We can’t help keep kissing each other, originally released in China in 2008. The poetic lyrics were blue and sensitive. Absolutely, lyrics were always the important part that they valued. Some more mature composed passages made their expressions more powerful and beautiful, but not deliberately luxuriant. The whole album focused on the individuals’ feelings in the changing environment, about some hope and despair, loss and obtaining, when the music developed as movies, you may feel familiar with some plots or have been experienced before. When the once radical angry rock’n roll music intends to become some consumer goods for idealism, their faltering monologue under emotions would enter your heart as an outstanding one among them. 

The new album had taken 6 months from choosing songs, recording in studio and to downmix. The former part was done by the experienced sound engineer Yuan Tianfeng from Lanzhou. And the latter part was firstly made by him then the more experienced mixer Dou Tiemin dealt with the post production and mix of the master tape.

It was particularly important to deal with the unique samplings and effects. It was also because of the contemplation of the band and sound engineer, they decided to deepen the integral atmosphere of the songs that appear in the record. The harmonica and harmony were all played by friends, who had tried their best. They made the album more excellent. It can be said that the whole album was elaborate produced by all the people who take a part in. 

I used to receive these one-sheets from Maybe Mars in Beijing and have to rewrite them from the Chinglish versions into something a little more comprehensible. But I opted not to even bother with this one, wondering perhaps if it would add some authenticity and make it more obviously Chinese.

Cottage Industry – Parkstone Labour Club, Poole, Dorset, UK – 6th March 1985

18th Dec 2022 – Cottage Industry was the country band (may have just been solo, not sure now) of our local (Holtwood) youth club leader.
As kids, we had lots of fun fucking around and fucking things up at the youth club, often getting ourselves banned for periods of time.
I guess I was trying to ingratiate myself with him in some way and was also a little interested in learning about things musical as a player so I blagged a ride in the back of his van with the equipment and helped carry it in and out of the venue.
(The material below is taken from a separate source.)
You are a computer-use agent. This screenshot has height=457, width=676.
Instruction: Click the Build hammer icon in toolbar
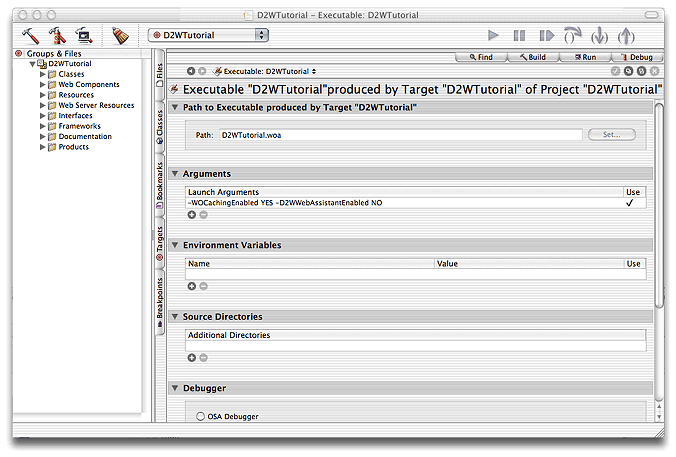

I was kinda amused to be in this place, still not quite of drinking age and seemed to enjoy the atmosphere whilst not being particularly interested in the music.
I had grown up through my very early years in the north of England with the local country music scene as my mum’s boyfriend was a guitar player that played a lot at the time. Mum also played folk music at home sometimes too. This Cottage Industry shit certainly wasn’t punk rock and that was all I cared about at the time.
I guessed I learned something from this experience but probably didn’t recognise it at the time.

Just look at this place. I don’t know what I really expect places to look like but this just brings to mind the drabness of England. This picture contains the best of the English colour scheme. The stand-out colour in the picture is a fucking traffic cone.